Una parte dell’esposizione è dedicata, in particolare, all’Ucraina e all’Afghanistan: il conflitto russo-ucraino sta avendo un impatto drammatico sulla vita e sul futuro di 7,8 milioni di bambini: tra loro, 3,4 milioni hanno bisogno di assistenza umanitaria lì, sul posto, mentre 3,9 milioni hanno bisogno di aiuto nei Paesi dove sono stati accolti come rifugiati.

Ma non possiamo dimenticare che anche l’Afghanistan sta vivendo una situazione di crisi umanitaria senza precedenti: lì, 15,3 milioni di bambini hanno bisogno di aiuto. Dopo il ritorno dei talebani al potere si è stretta la morsa del regime sulla vita delle donne: più di 1 milione di ragazze hanno perso l’opportunità di frequentare la scuola secondaria.

Proprio in Afghanistan, Giammarco Sicuro si è ritrovato a visitare quello che ha descritto come un girone dell’Inferno dantesco: la prigione di Sarposa. All’interno, erano detenute perlopiù persone tossicodipendenti, omosessuali e donne adultere. E poi, molti bambini: bambini rastrellati per le strade, perché i talebani non vogliono minori non accompagnati in giro per la città.

In tutti gli scatti che documentano le terribili condizioni della prigione, i più piccoli piangono disperati. «Provo a fare qualche domanda, ma vengo allontanato rapidamente - racconta il fotoreporter - Decido di denunciare quest’orrore all’Unicef, che interviene prontamente e convince il Governatore talebano a liberare tutti i bambini gettati in prigione e di collocarli presso una struttura più adatta. Una storia tremenda, ma anche un esempio importante di come giornalisti e organizzazioni attive sul territorio cooperando possono risolvere qualche cosa».

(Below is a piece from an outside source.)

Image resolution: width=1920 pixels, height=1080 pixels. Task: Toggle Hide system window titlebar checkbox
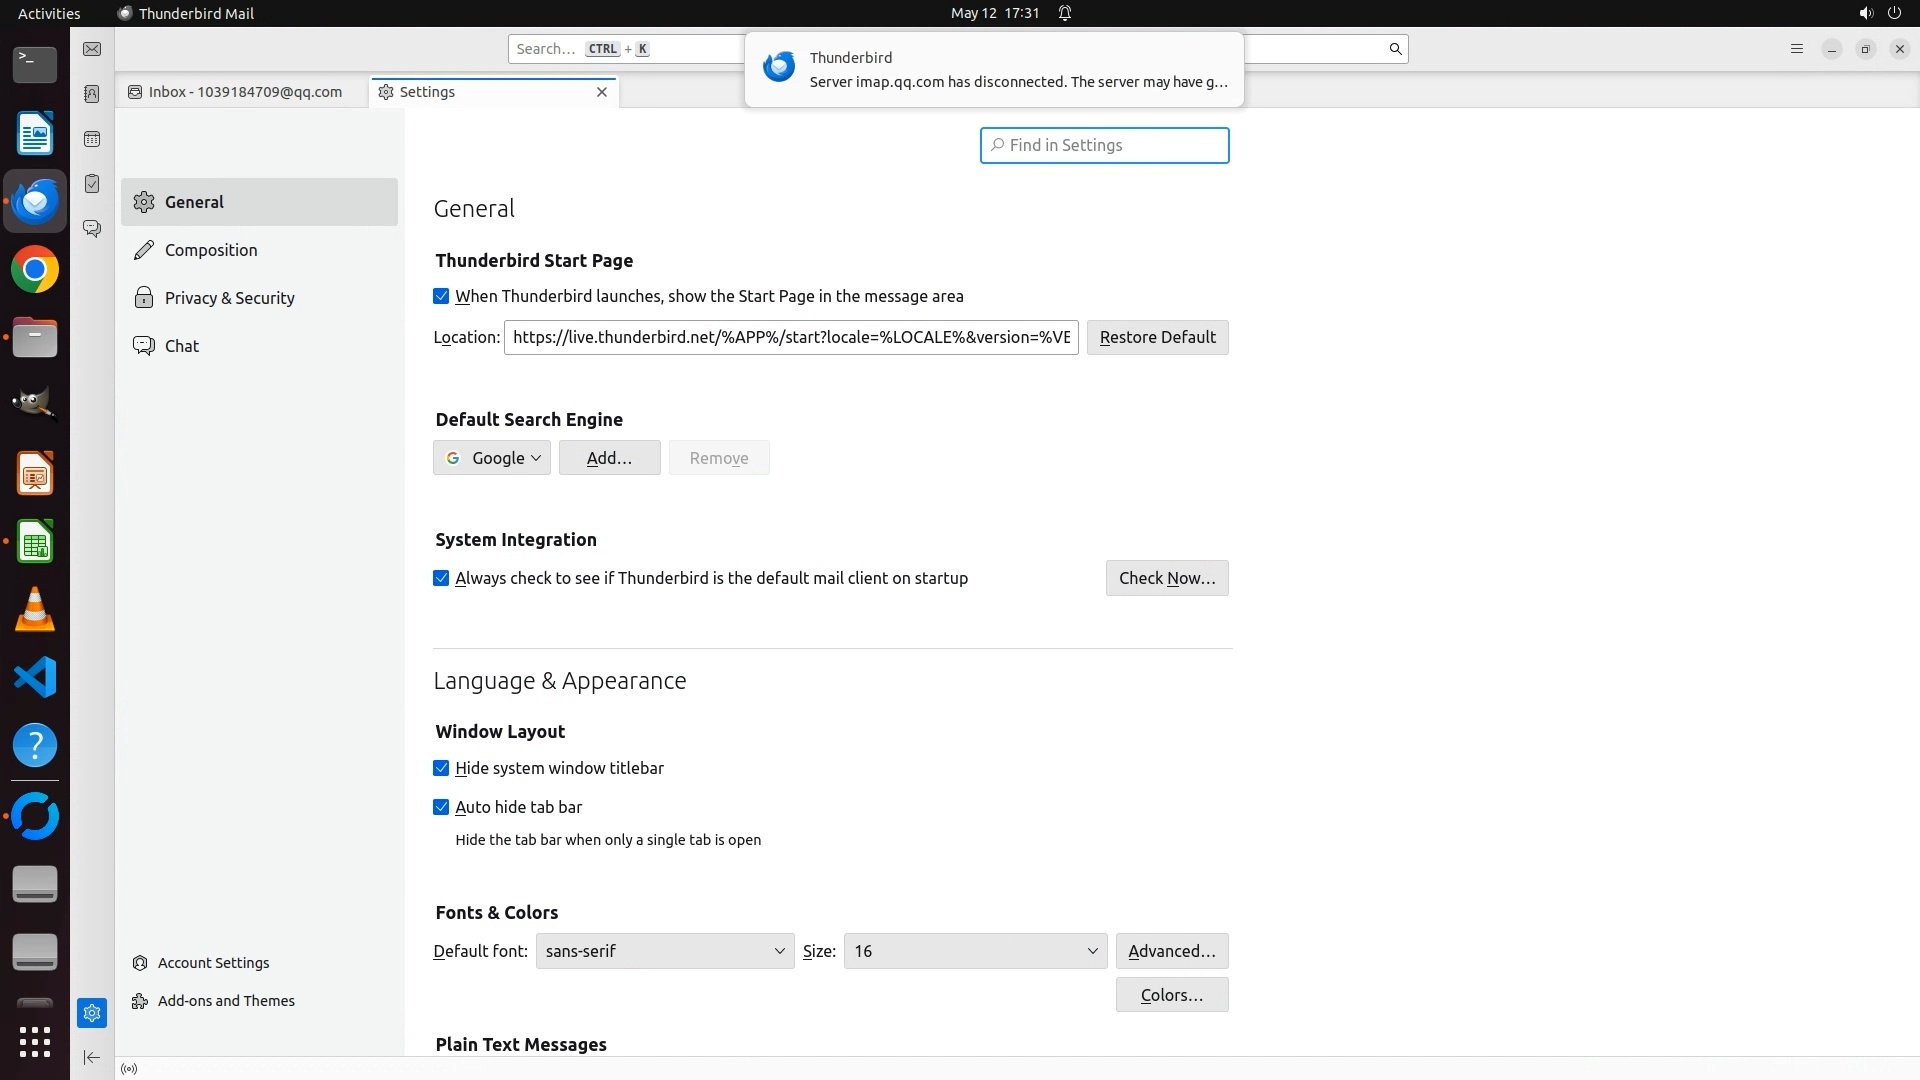tap(441, 769)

All’inaugurazione è intervenuto anche Vittorio Di Trapani, neoeletto presidente della Fnsi (Federazione nazionale della Stampa italiana): «Il giornalismo non deve limitarsi alla fredda contabilità. Il modo migliore per evitare di mettere sul tavolo la parola “pace” è disumanizzare la guerra. La missione del giornalista invece è quella di raccontare i volti e gli occhi. Le fotografie rompono questo schema, danno voce alle vere vittime dei conflitti armati».